→ **SHORT PROBLEM**:
In the items below, rewrite the part that opens with the line containing "Where should I" and closes at the end of the items, changing "yellow" to "green" and leaving everything else unchanged.

(Element and text position data)
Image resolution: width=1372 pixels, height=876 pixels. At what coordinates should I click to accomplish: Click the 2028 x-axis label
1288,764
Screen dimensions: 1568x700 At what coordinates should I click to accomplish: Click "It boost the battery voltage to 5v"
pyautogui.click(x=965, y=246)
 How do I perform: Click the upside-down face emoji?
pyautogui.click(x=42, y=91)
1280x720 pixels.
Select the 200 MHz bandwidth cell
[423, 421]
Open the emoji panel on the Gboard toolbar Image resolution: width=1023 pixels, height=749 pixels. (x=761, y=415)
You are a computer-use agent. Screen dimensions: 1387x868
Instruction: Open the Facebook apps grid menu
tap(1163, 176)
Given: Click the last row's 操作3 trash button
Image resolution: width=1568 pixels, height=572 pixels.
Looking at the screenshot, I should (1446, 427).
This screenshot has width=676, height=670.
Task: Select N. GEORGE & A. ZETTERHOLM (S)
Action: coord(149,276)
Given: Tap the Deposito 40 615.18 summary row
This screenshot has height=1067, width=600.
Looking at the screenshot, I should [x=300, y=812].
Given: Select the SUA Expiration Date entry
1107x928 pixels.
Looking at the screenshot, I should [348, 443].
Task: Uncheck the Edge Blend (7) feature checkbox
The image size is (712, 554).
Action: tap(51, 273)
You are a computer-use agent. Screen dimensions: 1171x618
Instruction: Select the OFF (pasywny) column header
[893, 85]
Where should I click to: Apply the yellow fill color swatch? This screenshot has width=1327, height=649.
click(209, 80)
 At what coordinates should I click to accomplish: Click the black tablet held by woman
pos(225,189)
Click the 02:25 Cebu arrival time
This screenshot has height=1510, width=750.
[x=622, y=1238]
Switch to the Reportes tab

→ **FINISHED TASK**:
Where should I click to: Apply the green fill color swatch? This screenshot has width=1327, height=649.
click(209, 80)
 At what coordinates should I click to accomplish: Click the black tablet held by woman
pos(225,189)
Click the 02:25 Cebu arrival time
This screenshot has height=1510, width=750.
[x=622, y=1238]
Switch to the Reportes tab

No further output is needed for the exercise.